(Task material begins)
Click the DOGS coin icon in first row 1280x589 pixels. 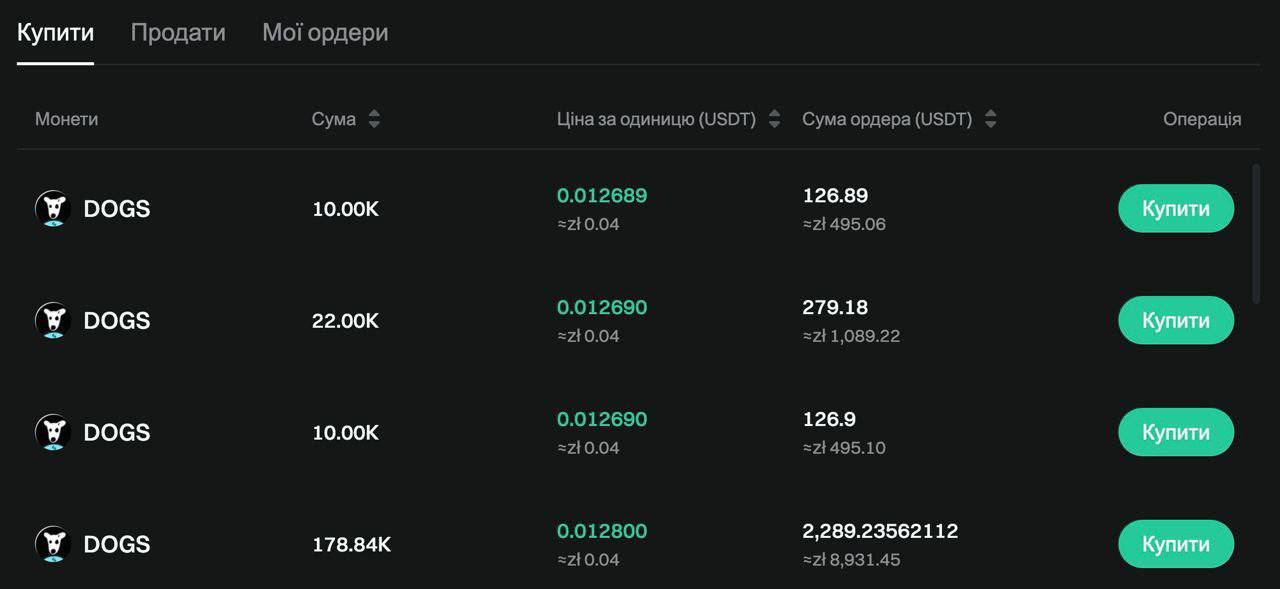pos(53,209)
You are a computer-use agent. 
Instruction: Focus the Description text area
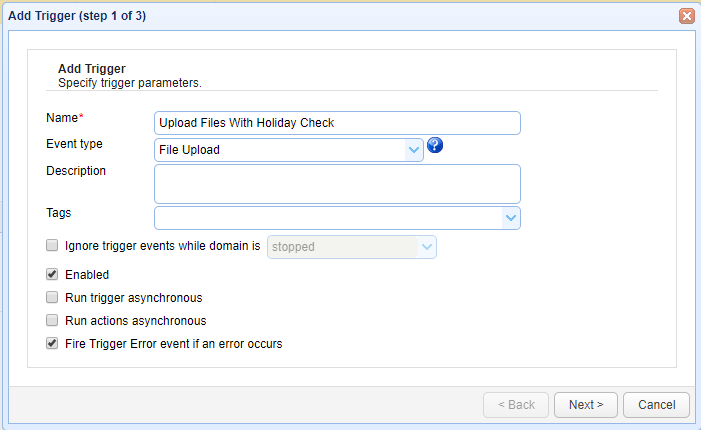[x=337, y=184]
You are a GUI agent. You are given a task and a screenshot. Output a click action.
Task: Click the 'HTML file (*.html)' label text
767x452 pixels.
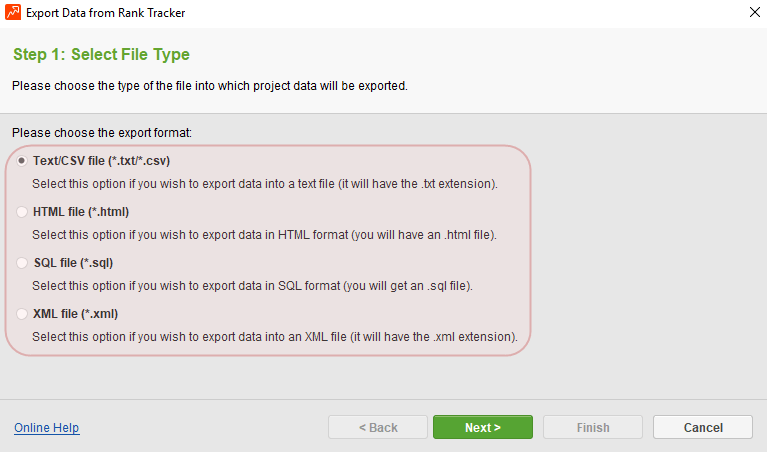[x=81, y=212]
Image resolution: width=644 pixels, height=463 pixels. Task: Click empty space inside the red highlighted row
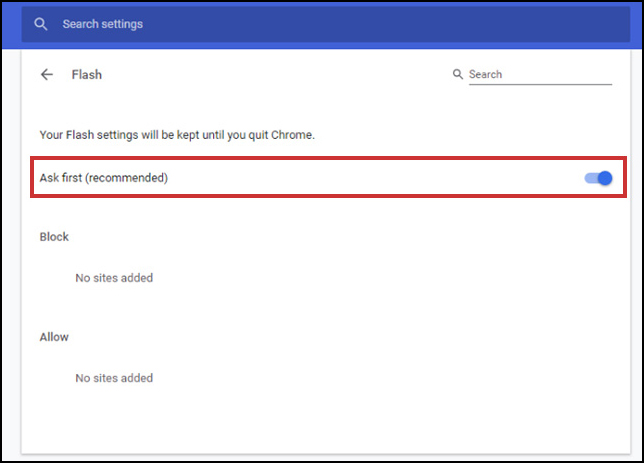click(x=370, y=178)
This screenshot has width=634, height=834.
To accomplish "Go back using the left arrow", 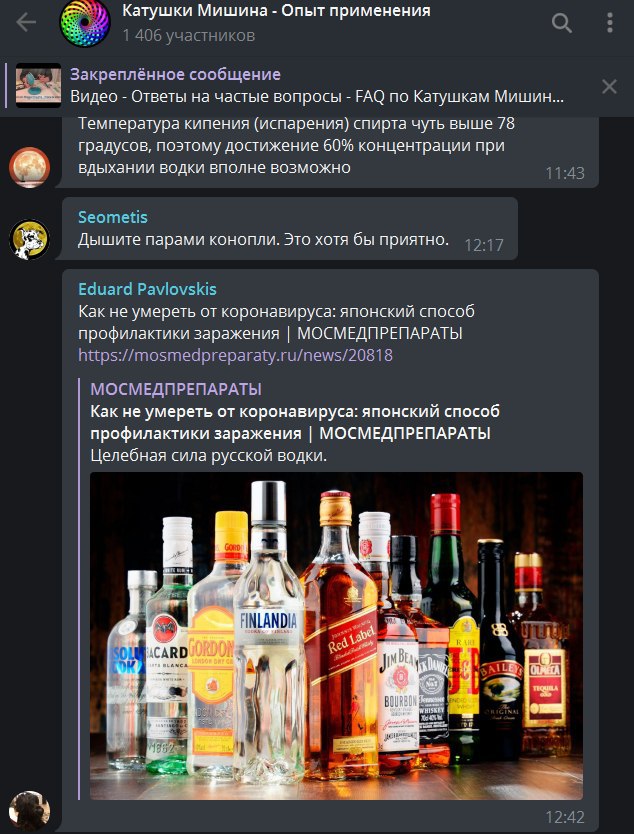I will [26, 22].
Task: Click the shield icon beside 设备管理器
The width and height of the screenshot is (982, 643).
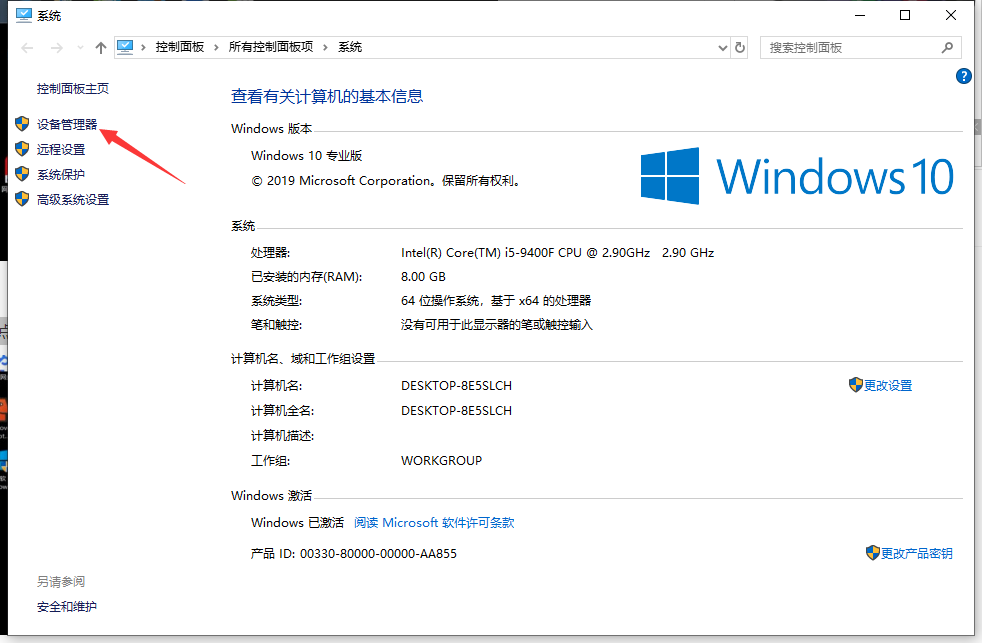Action: coord(22,123)
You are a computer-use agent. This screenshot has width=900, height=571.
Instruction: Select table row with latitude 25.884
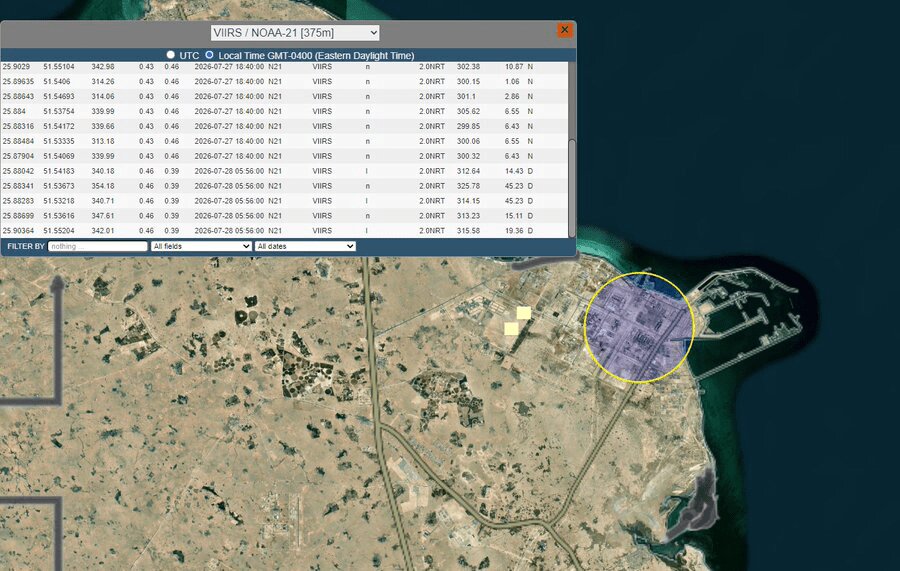click(x=284, y=111)
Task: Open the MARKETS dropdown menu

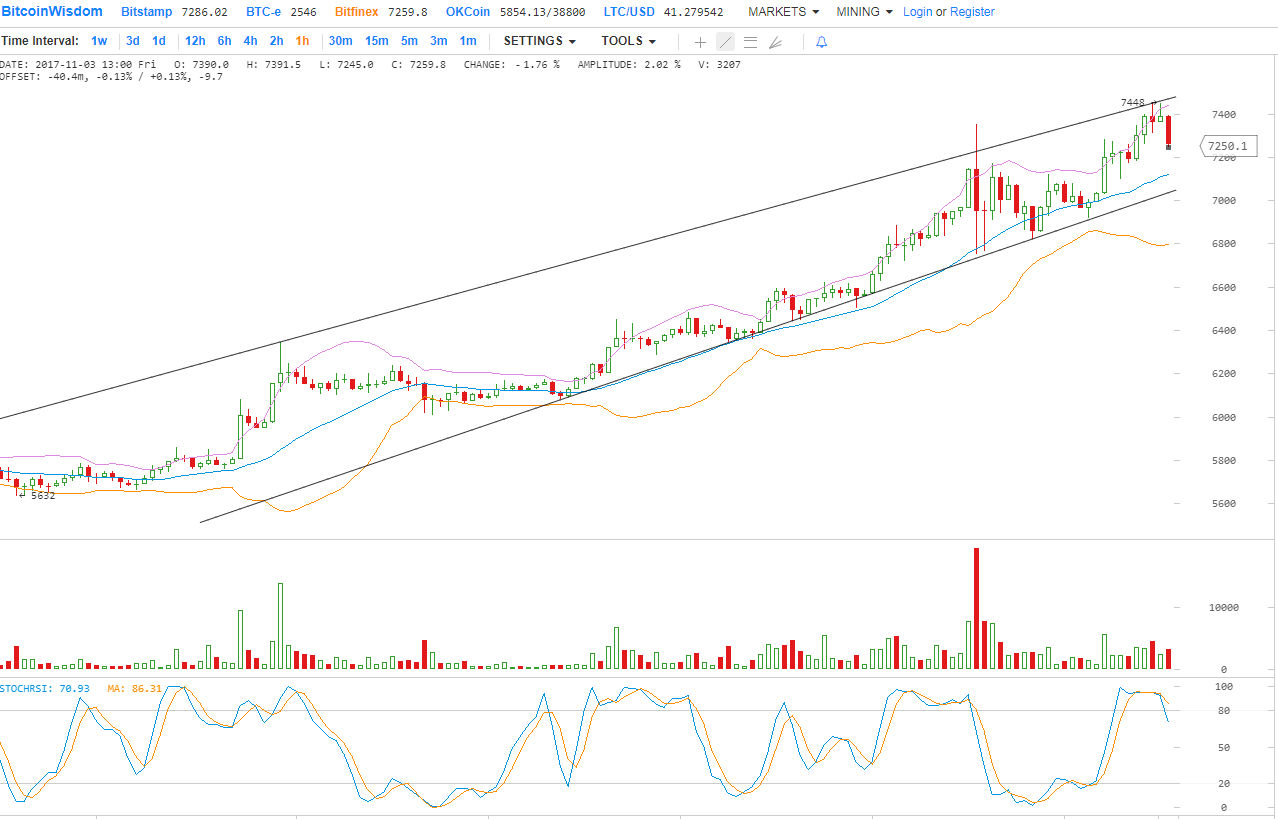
(Task material ends)
**What the task asks**
When you reach the line that contains "The width and" in the records above, copy it and every line after it exactly through the last one, leaving out the pictures.

**Finished task**
The width and height of the screenshot is (982, 643).
Action: coord(22,123)
You are a computer-use agent. This screenshot has width=900, height=571.
Instruction: Select table row with latitude 25.884
click(x=284, y=111)
Task: Open the MARKETS dropdown menu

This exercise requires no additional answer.